Karakeçili Kaymakamlığı, yok olmaya yüz tutan Karakeçili dokuma kültürünü yeniden canlandırmak amacıyla çalışma başlattı. Kendine özgü kaşık sapı, deve tabanı ve akrep motifleriyle ünlü Karakeçili kilimi yeniden el tezgahlarında üretilmeye başlandı.

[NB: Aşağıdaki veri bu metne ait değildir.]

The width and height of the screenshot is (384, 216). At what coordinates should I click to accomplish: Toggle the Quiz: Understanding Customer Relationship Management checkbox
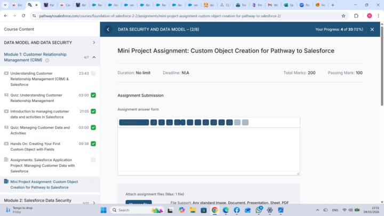93,95
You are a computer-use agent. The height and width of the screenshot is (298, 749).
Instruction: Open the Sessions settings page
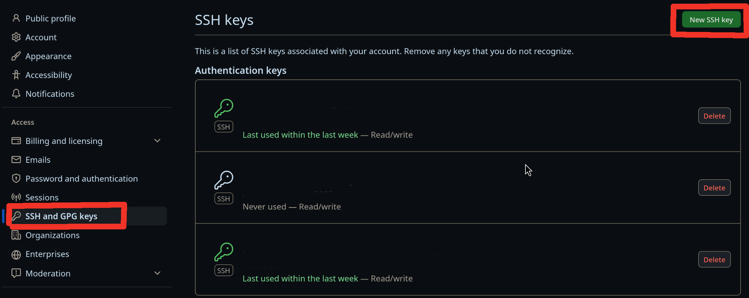click(x=42, y=197)
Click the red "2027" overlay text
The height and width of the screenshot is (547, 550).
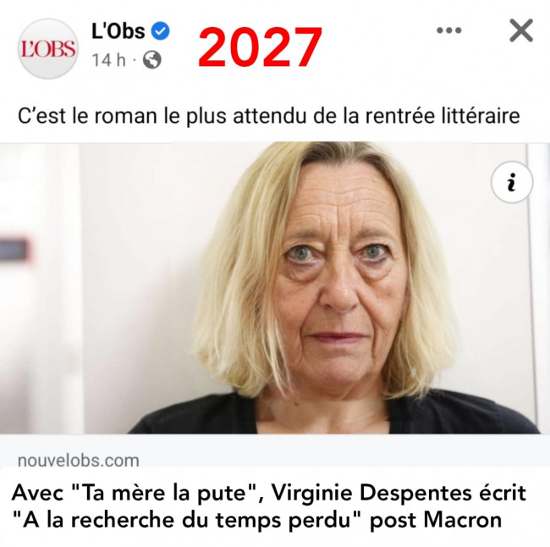pos(261,47)
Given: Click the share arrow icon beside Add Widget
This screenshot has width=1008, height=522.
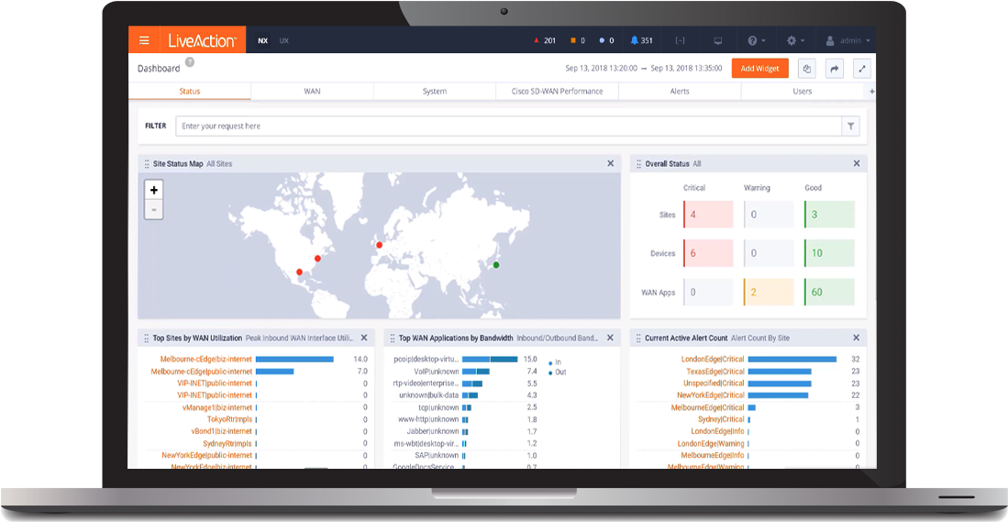Looking at the screenshot, I should (x=834, y=69).
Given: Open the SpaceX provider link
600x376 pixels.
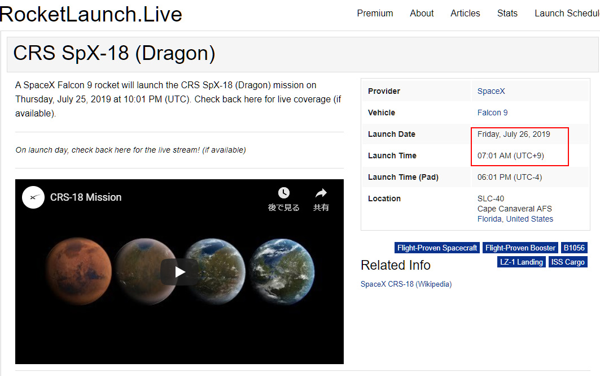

Eskiden hemen her evde dokunan Karakeçili kiliminin yeniden canlandırılması için kaymakamlığın başlattığı proje kapsamında ilçe halk eğitim merkezi bünyesinde kilim dokuma atölyesi oluşturuldu. Gönüllü olarak dokumacılığı öğrenen 5 kadın, geçmişi yüzyıllar öncesine dayanan kültürü gelecek kuşaklara aktarabilmek için kilimleri yeniden tezgahla buluşturdu.
Her motifi ayrı anlama gelen kilimlerin yaşatılması ve geleceğe aktarılması için harekete geçen kaymakamlık, dokunan kilimleri sergileyerek Karakeçili kilimi kültürünü yeniden eski günlerine kazandırmayı hedefliyor.
Dokunan kilimleri 5-6 ay sonra sergilenecek
Kaymakam Kemal Sefa Gökmenoğlu, AA muhabirine yaptığı açıklamada, kilim dokumacılığının Türk milletinin kültüründe çok önemli bir yere sahip olduğunu, bu kültürel mirasın devam ettirilmesinin de büyük önem taşıdığını söyledi.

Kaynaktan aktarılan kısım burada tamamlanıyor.